By Robert M. Schartz
Thanks to the aging population, an estimated 59 trillion dollars in wealth will be passed down to millennial children and heirs by the year 2030, making millennials the richest generation in American History. The vast majority of this wealth will be transferred through wills and trusts. Many people believe that if a person has a will it is the last word on how their property and possessions will be transferred. An heir or beneficiary may, however, contest the validity of the will. The two most common attacks are (1)that the person making the will, also known as the testator, did not have the mental capacity to make a will and (2) that the testator was unduly influenced when the will was made.
Mental Capacity. A person has the mental capacity to make a will if he or she: (1) knows a will is being made; (2) knows the kind and extent of his or her property; (3) is able to identify and remember the persons to whom he or she would naturally give their property to; and (4) knows how he or she wants to distribute his or her property. A will is valid if the testator meets these criteria even if their mental or physical powers may be impaired. If the testator, or someone in his or her family, believes there may be a will contest because of diminished mental capacity, the attorney should be made aware, so that special precautions can be taken when the will is signed.
Undue Influence. In order to establish undue influence, it must be proven: (1) that when the will was executed, the testator was susceptible to undue influence; (2) the person receiving the improper share had the opportunity to exercise influence and carry out this influence for a wrongful purpose; (3) that the person receiving the improper share was inclined to influence the testator unduly for that purpose; and (4) the resulting bequest was clearly brought about by this undue influence.

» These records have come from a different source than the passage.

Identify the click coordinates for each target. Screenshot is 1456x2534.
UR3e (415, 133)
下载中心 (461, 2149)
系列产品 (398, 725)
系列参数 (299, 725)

Courts presume that the testator was free of undue influence, but this is probably the most frequent area on which a will is attacked. Undue influence comes about when a person substitutes his or her intentions for those of the testator. In these cases, the will sets forth the wishes of the influencer instead of the true intentions of the testator. The undue influence must be present at the very time that the will is being signed. That does not mean that the influencer is present when the will is signed, but rather that the testator is actively under that influence and distributes his or her property based on the intentions of the influencer.
Unfortunately, will contests sometimes take on the acrimony of a divorce. Hurt feelings or a perceived slight from decades ago may become a central part of a will contest. It becomes crucially important to retain an attorney with the necessary experience to steer the matter towards a timely and fair resolution before the assets of the testator are unfairly distributed or are depleted through a lengthy court battle.